CONSIGNE – Transcrivez sans rien changer le passage du texte sur l'écologie décoloniale qui va de « Cependant, cette approche » jusqu'à « le monde actuel. ».

L’idée d’une écologie décoloniale a récemment trouvé un écho particulier sur les ondes de France Inter, où des voix critiques ont pointé du doigt les racines coloniales de la crise climatique. Selon ce courant, le réchauffement global ne serait pas une simple conséquence abstraite des activités humaines, mais un héritage direct des pratiques impériales, esclavagistes et extractives qui ont façonné l’économie mondiale. Cette théorie, reprise par des intellectuels comme Malcolm Ferdinand, évoque le rôle central de l’Occident dans la destruction des écosystèmes et l’exploitation systématique des territoires colonisés.
Le chercheur martiniquais, spécialisé dans les questions environnementales, a détaillé sur France Inter comment l’histoire coloniale a profondément influencé le capitalisme moderne. Son analyse s’appuie sur l’héritage de l’esclavage et des monocultures qui ont transformé les pays du Sud en zones d’extraction. Il souligne également la nécessité de relier les luttes pour la justice environnementale à celles contre l’oppression coloniale, un lien que certains mouvements écologistes ont longtemps ignoré.
Cependant, cette approche suscite des débats. Certains critiques estiment qu’elle risque de diviser davantage une gauche déjà fragmentée, notamment en mettant en avant des perspectives non représentatives dans les initiatives environnementales. L’absence de diversité au sein des mouvements écologistes a été pointée du doigt, avec des appels à intégrer davantage les voix des communautés marginalisées.
Malgré ces controverses, l’écologie décoloniale continue d’attirer l’attention, offrant une perspective inédite sur la crise climatique. Elle incite à repenser non seulement les politiques environnementales, mais aussi les structures historiques qui ont façonné le monde actuel.

DONNÉES FOURNIES –
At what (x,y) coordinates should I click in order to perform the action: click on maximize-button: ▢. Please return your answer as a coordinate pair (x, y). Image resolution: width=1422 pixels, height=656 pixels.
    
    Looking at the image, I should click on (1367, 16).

CORRIGÉ –
Cependant, cette approche suscite des débats. Certains critiques estiment qu’elle risque de diviser davantage une gauche déjà fragmentée, notamment en mettant en avant des perspectives non représentatives dans les initiatives environnementales. L’absence de diversité au sein des mouvements écologistes a été pointée du doigt, avec des appels à intégrer davantage les voix des communautés marginalisées.
Malgré ces controverses, l’écologie décoloniale continue d’attirer l’attention, offrant une perspective inédite sur la crise climatique. Elle incite à repenser non seulement les politiques environnementales, mais aussi les structures historiques qui ont façonné le monde actuel.